Посередине громадного зала соорудили помост со скамьями для судей и пэров, скамьи поставили также в боковых галереях, но большинству зрителей придется стоять, пихаясь локтями, пока стражники не скажут: «Хватит», и не запрут двери на засовы. Но счастливчики не перестанут толкаться, а те, кто застрял во дворе, поднимут шум, и тогда Норфолк с белым жезлом в руках призовет публику к молчанию, а свирепая гримаса на его лице убедит самых отчаянных, что шутки кончились.
Рядом с герцогом сидит лорд-канцлер, готовый дать самый компетентный юридический совет в королевстве. А вот и лорд Вустер, с чьей жены, можно сказать, все началось. Граф смотрит на него волком, с чего бы? Рядом Чарльз Брэндон, герцог Суффолский, с первого взгляда возненавидевший Анну и не скрывавший своих чувств от короля. Граф Арундел, граф Оксфордский, граф Рэтленд, граф Вестморленд – и между ними простолюдин Томас Кромвель. Тут слово, там – полслова, он движется мягко, расточая улыбки, подбадривая приунывших: все идет своим чередом, интересы короны не пострадают, народных волнений не ожидается, к ужину все разойдутся по домам и улягутся в собственные постели. Лорд Сандис, лорд Одли, лорд Клинтон, согласно списку, занимают места на помосте. Лорд Морли, тесть Джорджа Болейна хватает его за руку: Томас Кромвель, прошу вас, если вы меня любите, не допустите, чтобы мою бедную маленькую дочурку Джейн втянули в этот омерзительный процесс.
Она больше не ваша маленькая дочурка, думает он, после того как вы выдали ее замуж против воли. Впрочем, лорд Морли не виноват, обычное дело. Как однажды в сердцах сказал ему король, только бедняки могут выбирать, кого им любить. В ответ он сжимает руку лорда Морли, советует запастись мужеством и просит занять свое место: обвиняемая в зале, суд вот-вот начнется.
Он кланяется послам, но где Шапюи?

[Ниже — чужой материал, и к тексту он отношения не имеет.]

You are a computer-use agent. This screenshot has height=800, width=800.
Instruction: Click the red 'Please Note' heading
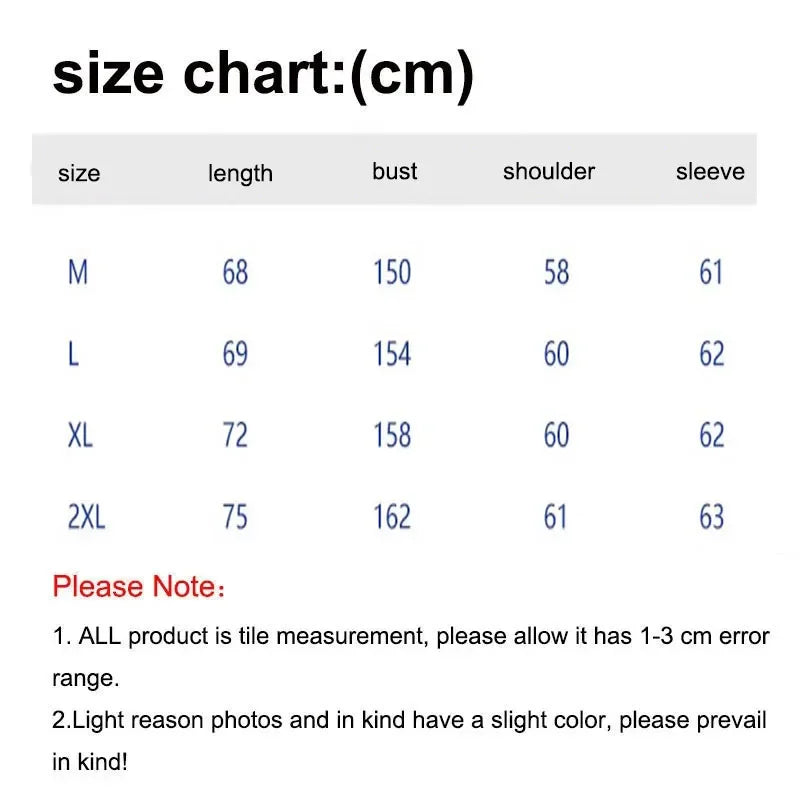tap(139, 586)
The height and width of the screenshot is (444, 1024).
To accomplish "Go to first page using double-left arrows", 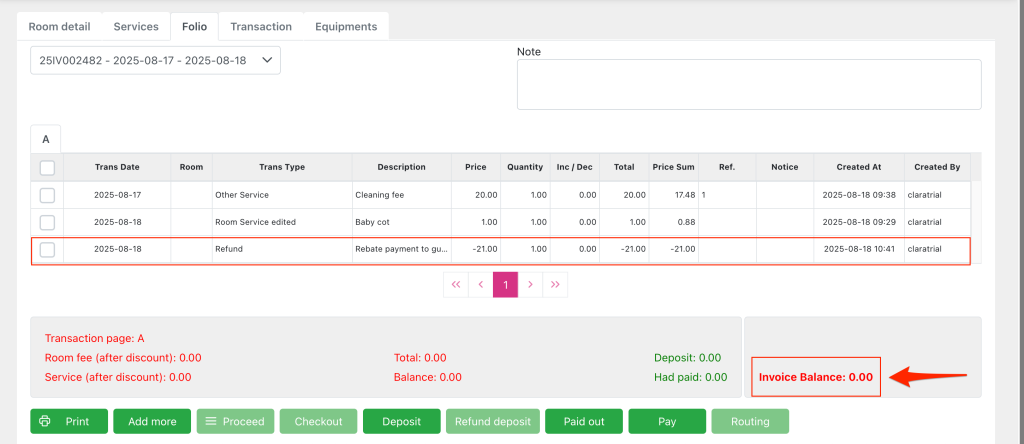I will pyautogui.click(x=456, y=284).
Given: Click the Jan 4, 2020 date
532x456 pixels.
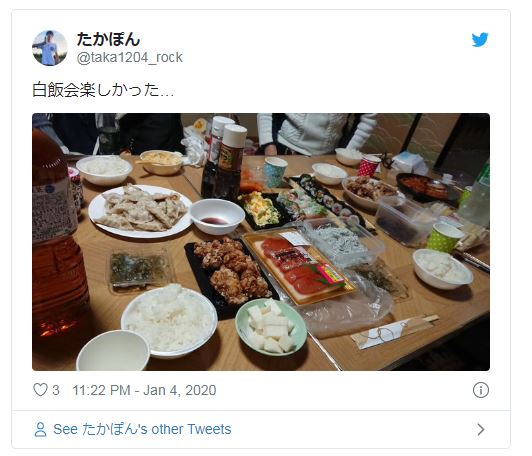Looking at the screenshot, I should 180,390.
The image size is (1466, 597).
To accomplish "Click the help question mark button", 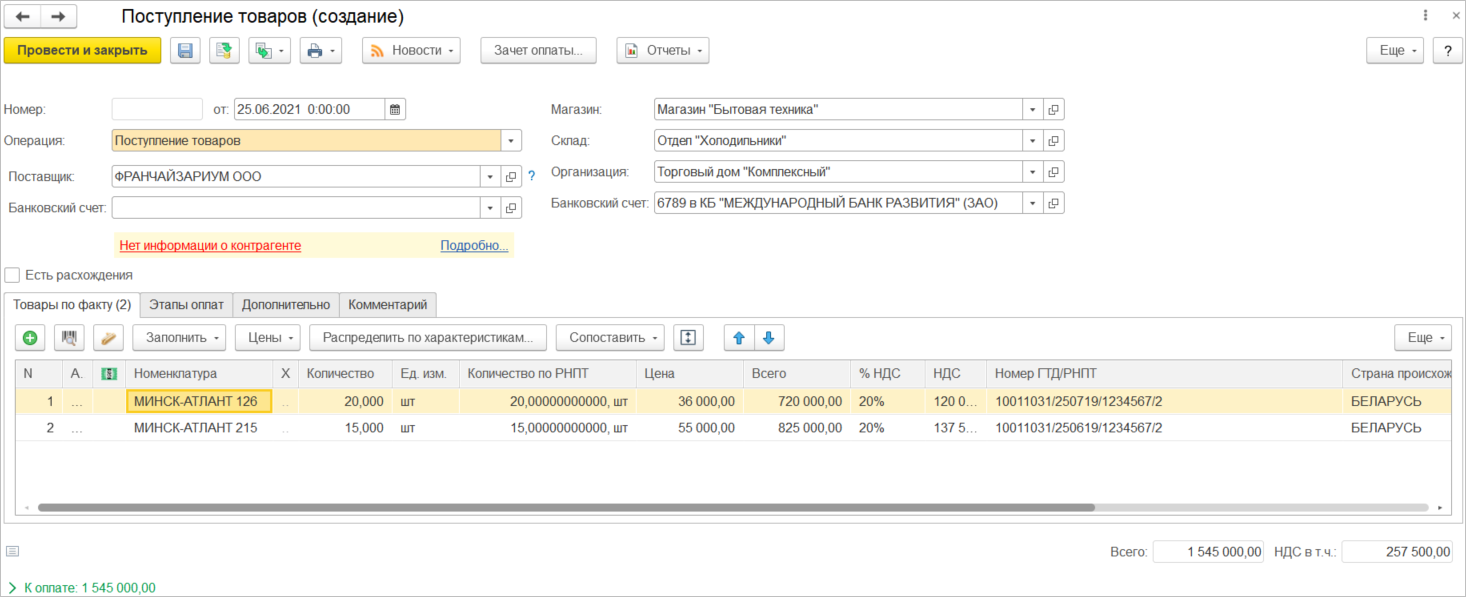I will [1447, 51].
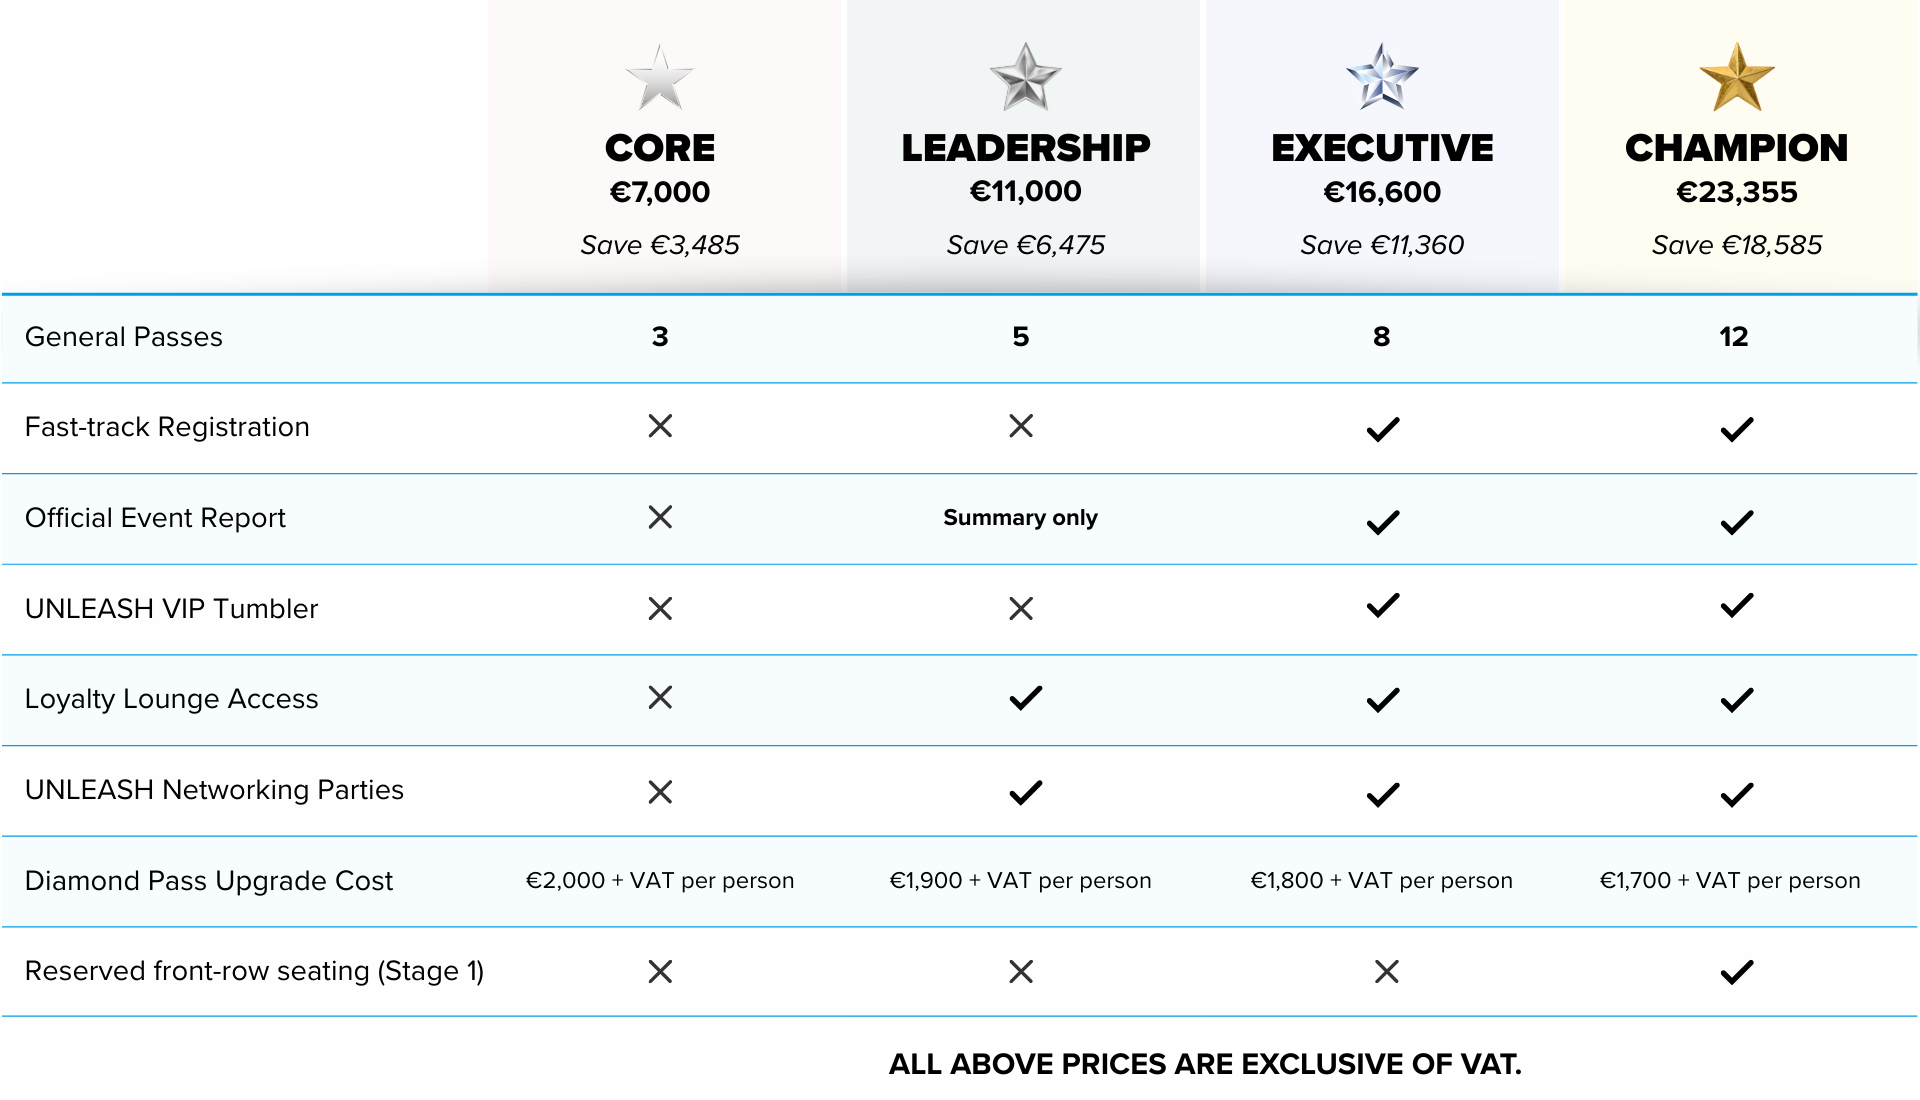1920x1100 pixels.
Task: Click the General Passes row label
Action: coord(124,337)
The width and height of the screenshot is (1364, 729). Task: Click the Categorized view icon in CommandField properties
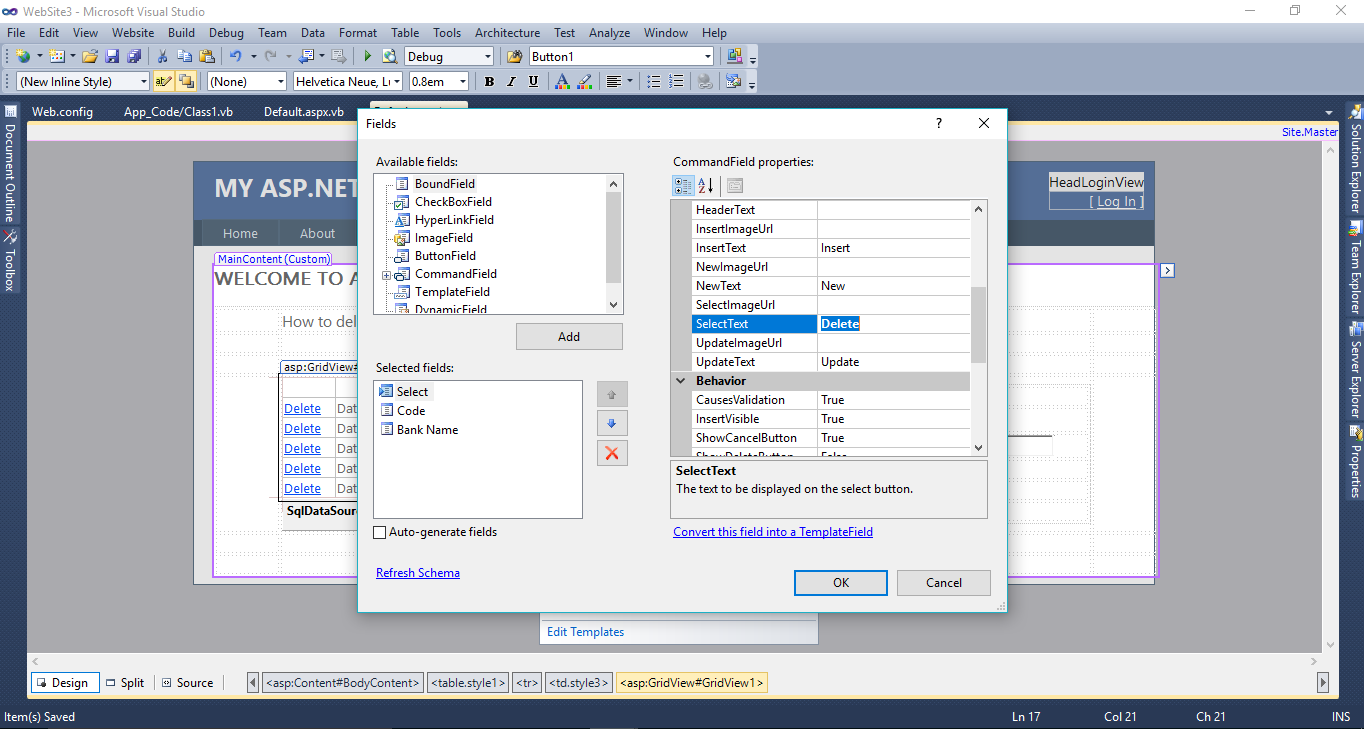coord(684,185)
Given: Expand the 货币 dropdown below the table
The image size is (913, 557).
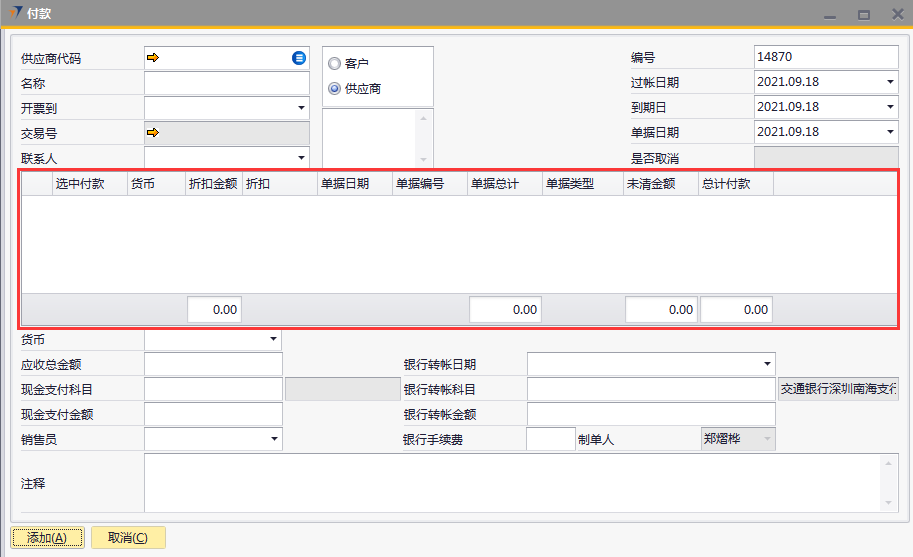Looking at the screenshot, I should click(x=273, y=340).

По залу передают вопрос, у посла квартана {9} , в ответ он печалится: весьма сожалею, не послать ли ко мне, на случай если больному что-нибудь нужно? Передайте послу, что назавтра жар спадет, к среде больной встанет с постели, но в ночь на четверг лихорадка вернется.
9
Квартана – разновидность малярийной лихорадки, так называемая четырехдневная малярия, при которой повторные приступы лихорадки происходят каждые четыре дня.
Генеральный прокурор зачитывает обвинение, что занимает немало времени: преступления против закона, преступления против Бога. Вставая с места, он думает: а ведь король ждет вердикт к обеду. Окинув взглядом зал, замечает Фрэнсиса Брайана, закутанного в плащ, готового сорваться с места и отнести весть за реку Болейнам. Умерь свой пыл, Фрэнсис, процесс займет некоторое время, и, возможно, скоро здесь станет жарко.
Они управились бы за час или два, если бы не надобность подтвердить присутствие девяноста пяти судей и пэров, если бы не шарканье, кряхтенье, сморканье, одергивание мантий, ощупывание поясов и прочие ритуалы, не совершив которые многие не могут и слова сказать публично – тут и целого дня не хватит. Королева сидит молча, напряженно внимая списку преступлений, сводящему с ума перечислению дат, мест, мужчин, их детородных органов, их языков: в рот, изо рта, в иные отверстия; в Хэмптон-корте и в Ричмондском дворце, в Гринвиче и Вестминстере, в Мидлсексе и Кенте; опрометчивые слова и грязные намеки, ревнивые перепалки и извращенные намерения. Если король умрет, королева, как утверждает обвинение, обещала выбрать одного из любовников в мужья, непонятно только, кого именно.